Perceptually Realistic Behavior through Alibi Generation
Sunshine-Hill, Ben (University of Pennsylvania) | Badler, Norman I. (University of Pennsylvania )
Real-time pedestrian simulation for open-world games involves aggressive behavior simplification and culling to keep computational cost under control, but it is diffficult to predict whether these techniques will become unrealistic in certain situations. We propose a method of perceptually simulating highly realistic pedestrian behavior in virtual cities in realtime. Designers build a highly realistic simulation, from which a perceptually identical "perceptual simulation" is generated. Although the perceptual simulation simulates only a small portion of the world at a time, and does so with inexpensive approximations, it can be statistically guaranteed that the results are perceptually indistinguishable from those of the original simulation.
A Comparison of High-Level Approaches for Speeding Up Pathfinding
Sturtevant, Nathan R. (University of Alberta) | Geisberger, Robert ( Karlsruhe Institute of Technology )

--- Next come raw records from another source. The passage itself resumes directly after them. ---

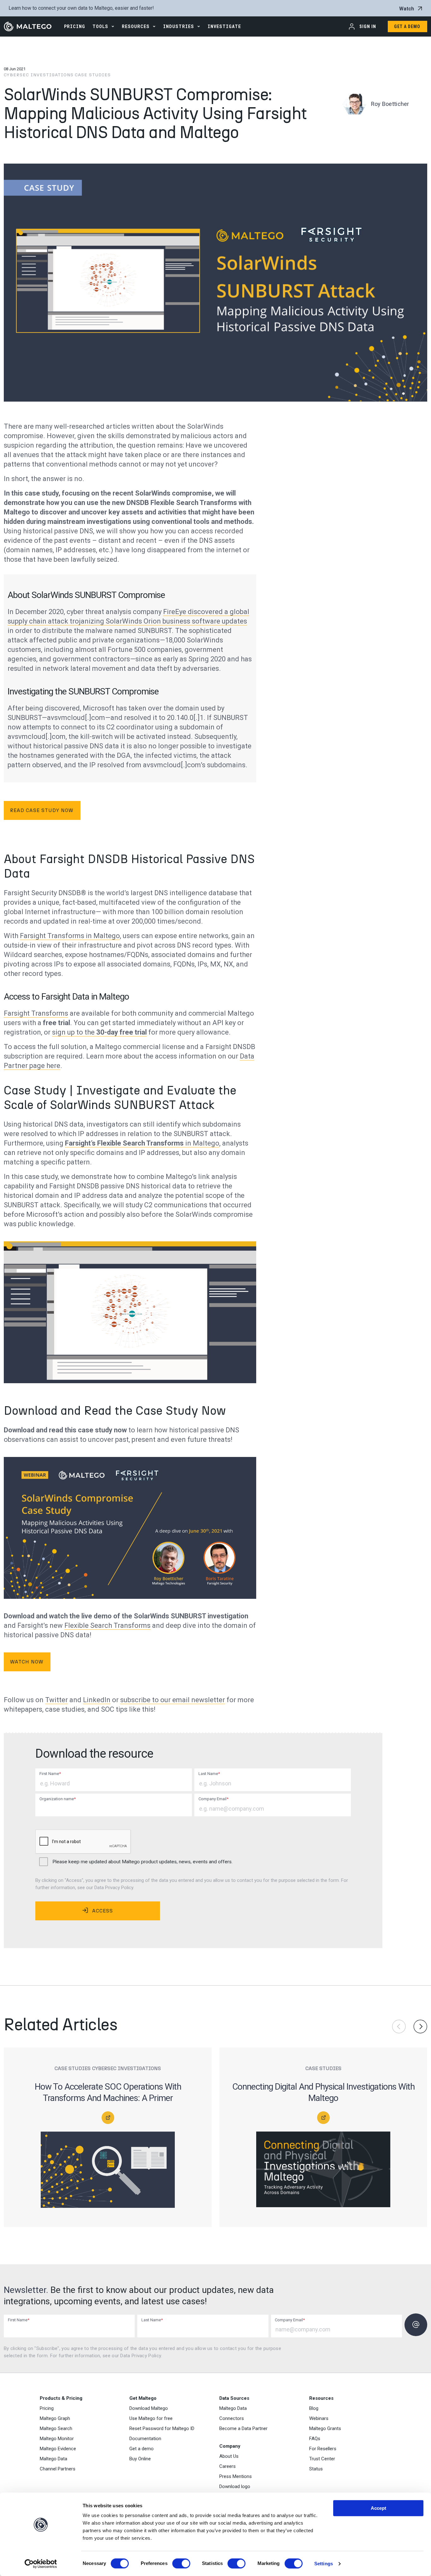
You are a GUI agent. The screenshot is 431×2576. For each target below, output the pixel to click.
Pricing (47, 2408)
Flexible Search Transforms (107, 1625)
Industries (178, 26)
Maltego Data (53, 2459)
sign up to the (99, 1032)
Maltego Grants (325, 2428)
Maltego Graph (55, 2418)
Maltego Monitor (57, 2438)
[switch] (181, 2563)
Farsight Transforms (36, 1013)
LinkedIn (96, 1700)
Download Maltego (148, 2408)
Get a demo (141, 2448)
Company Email (213, 1798)
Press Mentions (235, 2476)
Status (316, 2469)
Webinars (318, 2418)
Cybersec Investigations (39, 75)
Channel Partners (57, 2469)
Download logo (234, 2486)
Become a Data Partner (243, 2428)
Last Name (209, 1773)
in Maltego (142, 1143)
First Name (50, 1773)
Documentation (145, 2438)
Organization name (57, 1798)
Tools (100, 26)
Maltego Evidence (58, 2448)
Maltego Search (56, 2428)
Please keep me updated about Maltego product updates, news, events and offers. (142, 1862)
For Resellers (322, 2448)
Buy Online (140, 2459)
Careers (227, 2466)
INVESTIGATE (224, 26)
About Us (229, 2456)
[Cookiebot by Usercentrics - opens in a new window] (40, 2563)
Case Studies (93, 75)
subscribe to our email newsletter (172, 1700)
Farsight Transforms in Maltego (70, 936)
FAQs (314, 2438)
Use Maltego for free (151, 2418)
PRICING (74, 26)
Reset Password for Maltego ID (161, 2428)
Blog (313, 2408)
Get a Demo (407, 26)
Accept (378, 2508)
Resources (136, 26)
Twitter (56, 1700)
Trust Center (322, 2459)
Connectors (231, 2418)
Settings (323, 2563)
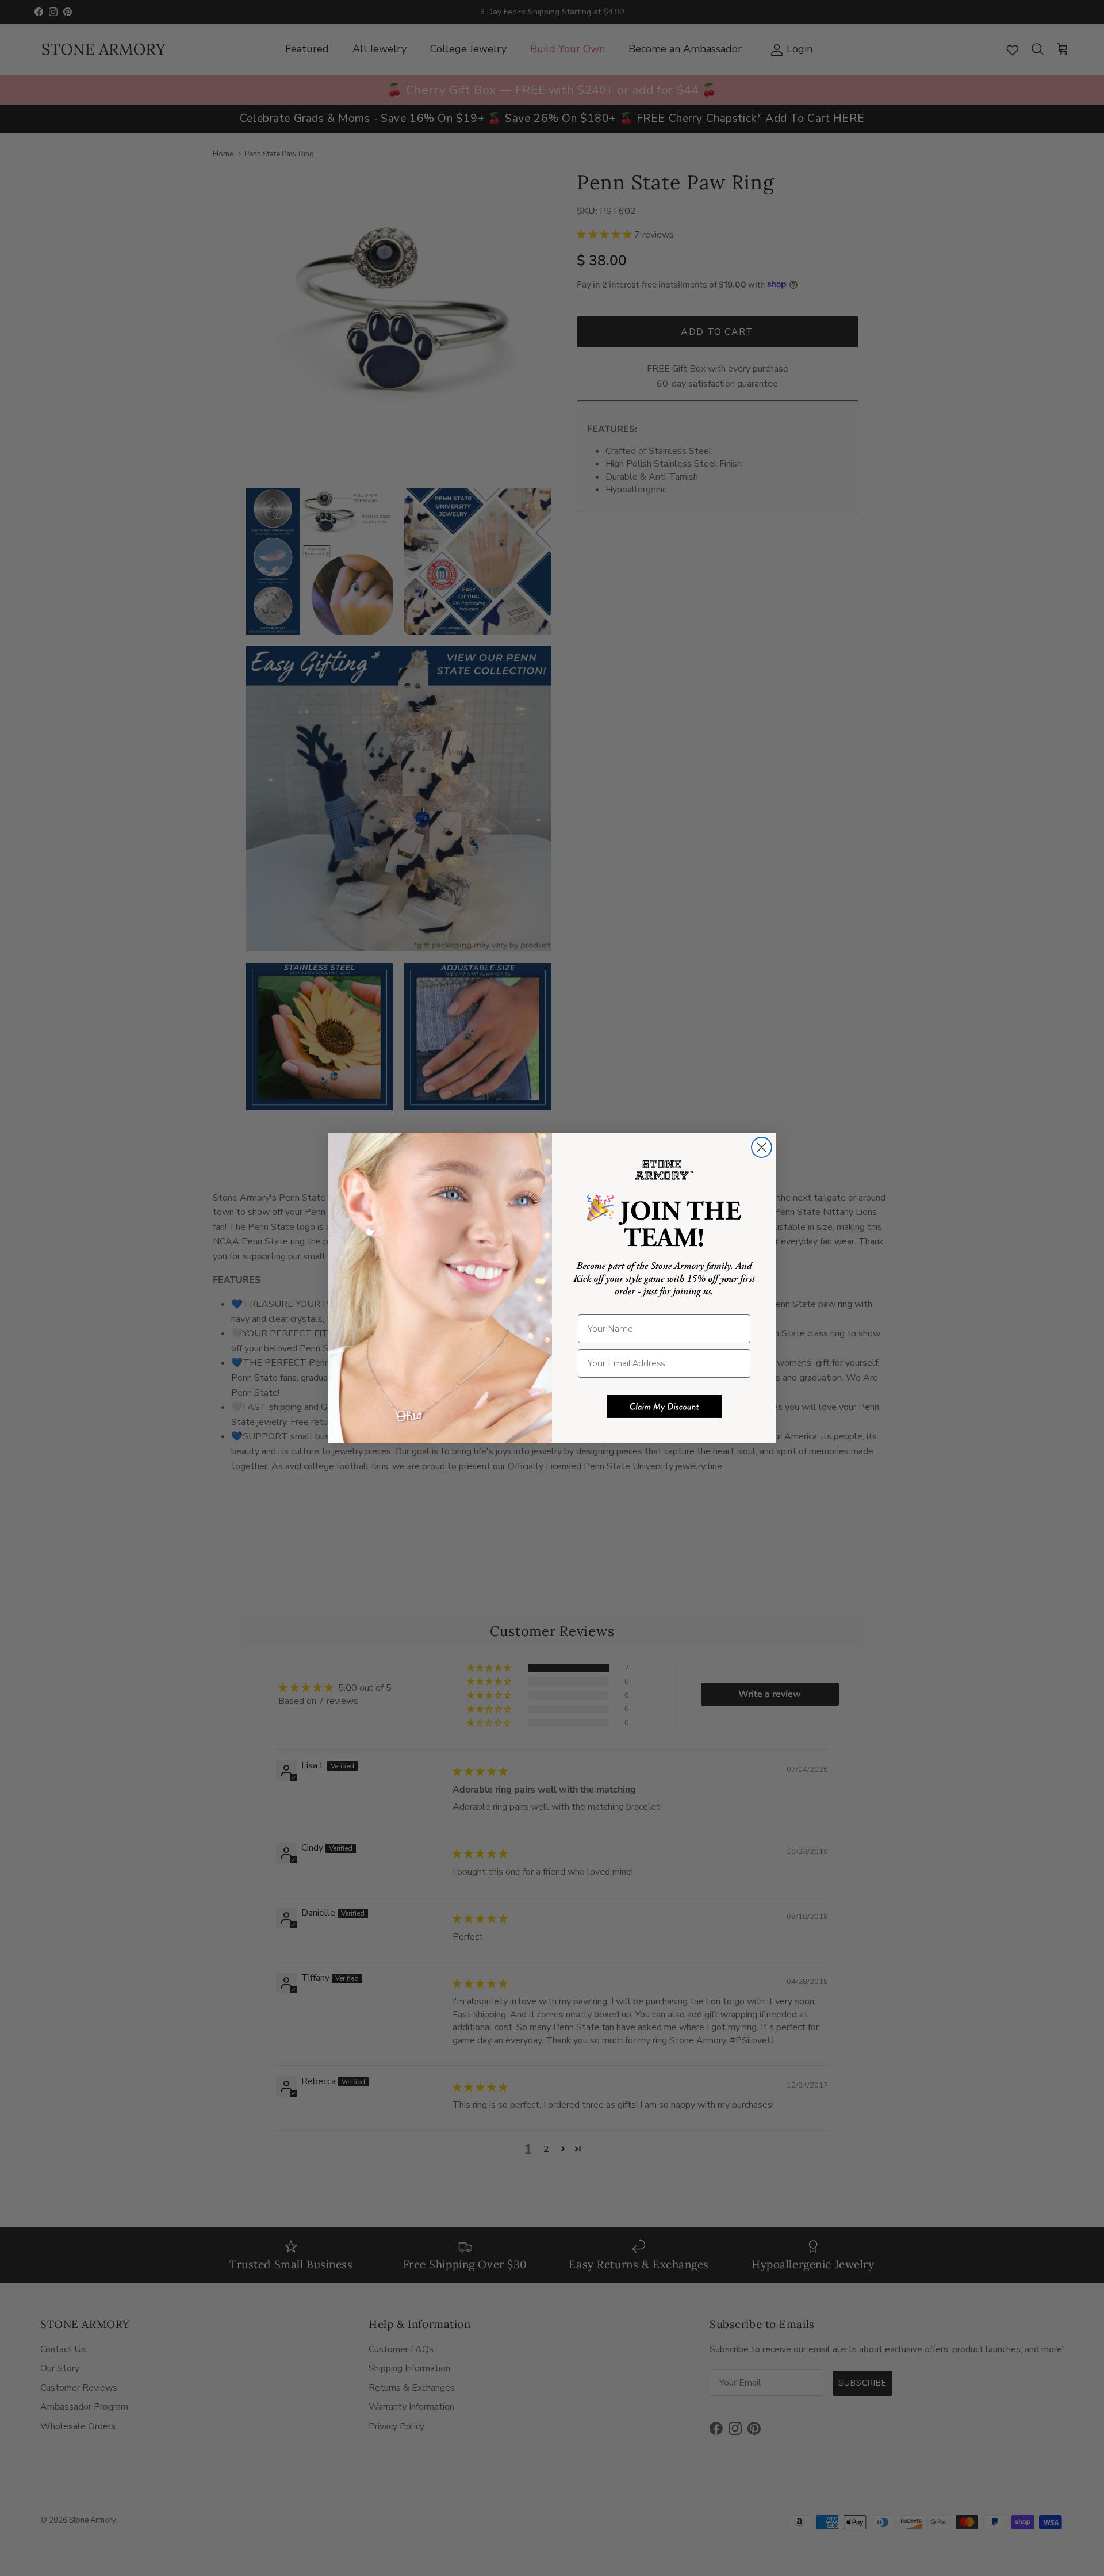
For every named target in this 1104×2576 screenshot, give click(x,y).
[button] (664, 1406)
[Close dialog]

Most games being shipped today use some form of high-level abstraction such as a navmesh or waypoint graph for path planning. These structures can generally be represented in a form which is compact enough to meet the tight memory constraints in a game. But, when such a graph grows too large, finding paths can still be a complex task. This challenge was faced in Dragon Age: Origins and solved by adding an additional level of abstraction.In the last few years a variety of novel approaches have been developed for finding optimal paths through graphs with specific design applications for road networks. Currently these techniques cannot be feasibly applied to the lowest detail of movement possible in a game map, but can be applied to the high-level abstractions which are commonly found in games.In this paper we describe the pathfinding challenge faced before shipping the title Dragon Age: Origins and perform a postmortem analysis on the extended abstraction that was used in comparison to building more advanced heuristics or the use of contraction hierarchies. We show that contraction hierarchies and abstractions have similar overhead and performance and are both useful approaches for high-level planning in games.
Learning Companion Behaviors Using Reinforcement Learning in Games
Sharifi, AmirAli (University of Alberta) | Zhao, Richard (University of Alberta) | Szafron, Duane A. (University of Alberta)
Our goal is to enable Non Player Characters (NPC) in computer games to exhibit natural behaviors. The quality of behaviors affects the game experience especially in story-based games, which rely on player-NPC interactions. We used Reinforcement Learning to enable NPC companions to develop preferences for actions. We implemented our RL technique in BioWare Corp.’s Neverwinter Nights. Our experiments evaluate an NPC companion’s behaviors regarding traps. Our method enables NPCs to rapidly learn reasonable behaviors and adapt to changes in the game.